- [Entries shown]
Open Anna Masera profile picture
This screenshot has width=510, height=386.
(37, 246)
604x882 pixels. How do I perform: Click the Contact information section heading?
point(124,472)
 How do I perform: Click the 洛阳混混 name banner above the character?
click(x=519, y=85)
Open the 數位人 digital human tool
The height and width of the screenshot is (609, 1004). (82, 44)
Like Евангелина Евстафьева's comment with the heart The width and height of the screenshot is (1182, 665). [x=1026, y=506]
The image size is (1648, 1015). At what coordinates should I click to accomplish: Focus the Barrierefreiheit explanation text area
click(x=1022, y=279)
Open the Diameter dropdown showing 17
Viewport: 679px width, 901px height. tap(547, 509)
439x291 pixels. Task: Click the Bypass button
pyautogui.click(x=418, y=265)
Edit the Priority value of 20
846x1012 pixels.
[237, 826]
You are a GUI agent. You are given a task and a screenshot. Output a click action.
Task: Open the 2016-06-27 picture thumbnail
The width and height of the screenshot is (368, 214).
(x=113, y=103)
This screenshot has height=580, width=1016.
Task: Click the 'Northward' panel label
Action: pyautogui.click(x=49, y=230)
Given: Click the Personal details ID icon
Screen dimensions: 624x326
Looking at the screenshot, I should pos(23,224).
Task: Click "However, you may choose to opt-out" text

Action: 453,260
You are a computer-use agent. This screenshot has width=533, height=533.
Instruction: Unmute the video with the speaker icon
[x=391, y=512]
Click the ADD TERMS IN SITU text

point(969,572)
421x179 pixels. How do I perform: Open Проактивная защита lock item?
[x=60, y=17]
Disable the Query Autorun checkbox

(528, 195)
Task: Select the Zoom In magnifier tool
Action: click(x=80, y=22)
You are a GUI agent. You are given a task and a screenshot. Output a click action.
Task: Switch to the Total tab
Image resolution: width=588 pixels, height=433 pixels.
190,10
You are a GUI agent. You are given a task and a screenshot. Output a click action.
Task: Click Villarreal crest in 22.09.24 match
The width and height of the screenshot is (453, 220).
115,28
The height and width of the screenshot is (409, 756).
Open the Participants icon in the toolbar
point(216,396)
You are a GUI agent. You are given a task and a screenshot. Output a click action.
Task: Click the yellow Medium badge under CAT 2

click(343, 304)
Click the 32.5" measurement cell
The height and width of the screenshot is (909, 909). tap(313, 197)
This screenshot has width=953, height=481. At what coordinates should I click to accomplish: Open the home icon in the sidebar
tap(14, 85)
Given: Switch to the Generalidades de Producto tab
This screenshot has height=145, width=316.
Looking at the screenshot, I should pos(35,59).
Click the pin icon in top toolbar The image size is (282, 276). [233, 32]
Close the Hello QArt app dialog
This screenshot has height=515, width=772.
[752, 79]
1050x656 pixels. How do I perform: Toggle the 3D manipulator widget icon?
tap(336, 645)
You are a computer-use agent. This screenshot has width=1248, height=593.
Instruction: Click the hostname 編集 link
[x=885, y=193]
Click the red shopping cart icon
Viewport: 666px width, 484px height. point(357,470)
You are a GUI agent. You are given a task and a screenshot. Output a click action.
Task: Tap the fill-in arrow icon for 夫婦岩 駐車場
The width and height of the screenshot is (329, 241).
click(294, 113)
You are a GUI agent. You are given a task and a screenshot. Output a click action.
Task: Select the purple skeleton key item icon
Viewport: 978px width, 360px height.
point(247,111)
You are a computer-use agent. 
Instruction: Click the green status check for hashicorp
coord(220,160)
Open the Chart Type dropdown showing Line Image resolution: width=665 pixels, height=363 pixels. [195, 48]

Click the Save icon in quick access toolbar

- [Problem details] Which lines of the data include the string "Switch"? Find them and copy each one.

- [Answer area]
Task: Switch to the Total tab
Given: Switch to the Generalidades de Producto tab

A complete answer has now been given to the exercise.